To summarize, the four principal sources of stress may be grouped as follows:
- Includes physical stressors that impinge upon the five senses, such as weather, traffic, noise, pollution, disturbing images.
- Includes psychological stressors triggered when demands are made on our time, attention and skills, such as in job interviews, public speaking, work presentations, interpersonal conflict, competing priorities, financial problems, and loss of relationships and loved ones.
- Includes physical stressors that are produced at various stages in our life, such as during growth spurts in adolescence, menopause, lack of exercise, poor nutrition insufficient sleep, illness, injuries, and aging.
- Included in this category is also the physical stress produced by psychological stressors, which produce muscle tension, headaches, stomach upsets, anxiety attacks, and bouts of depression.
- The principal source of this type of stress is our own thoughts. Our brain interprets changes in our environment and body and conducts an automatic “threat assessment” to decide whether a danger is present and thus mobilize the body’s defenses. The good functioning, or poor functioning of our threat assessment mechanism determines whether we become alarmed appropriately or inappropriately, and whether to remain stressed or relax.
In all cases, the stress reaction and the response that follows begins with our ability to correctly assess the situation and to estimate danger. Stress researchers Lazarus and Folkman (1984) were the first to point out that stress begins with our appraisal of a situation. Instinctively, we first ask ourselves how dangerous or difficult a situation is and what resources we have at our disposal to cope with it. Self-confident individuals are more likely to conclude that, although the situation may be serious, they have what it takes to face it. Less confident individuals tend to conclude that the same situation requires resources that they either do not have or that they have in insufficient measure.
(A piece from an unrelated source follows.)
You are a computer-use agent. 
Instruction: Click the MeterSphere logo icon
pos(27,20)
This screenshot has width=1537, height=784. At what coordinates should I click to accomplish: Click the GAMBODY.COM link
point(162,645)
The stress response of fight, flight or freeze is directly correlated to our ability to interpret the danger correctly, and to select the best course of action that produces the wanted results. In some case, we will be able to eliminate the stressor (turn the source of noise off), in others we may simply need to distance ourselves from the stressor (flight response), and in some other cases it will be appropriate to do nothing and let the situation resolve itself (the freeze response). What we choose to do largely depends on our assessment of available resources: making the correct appraisal of what we are capable of can be the difference between the right response and the wrong one.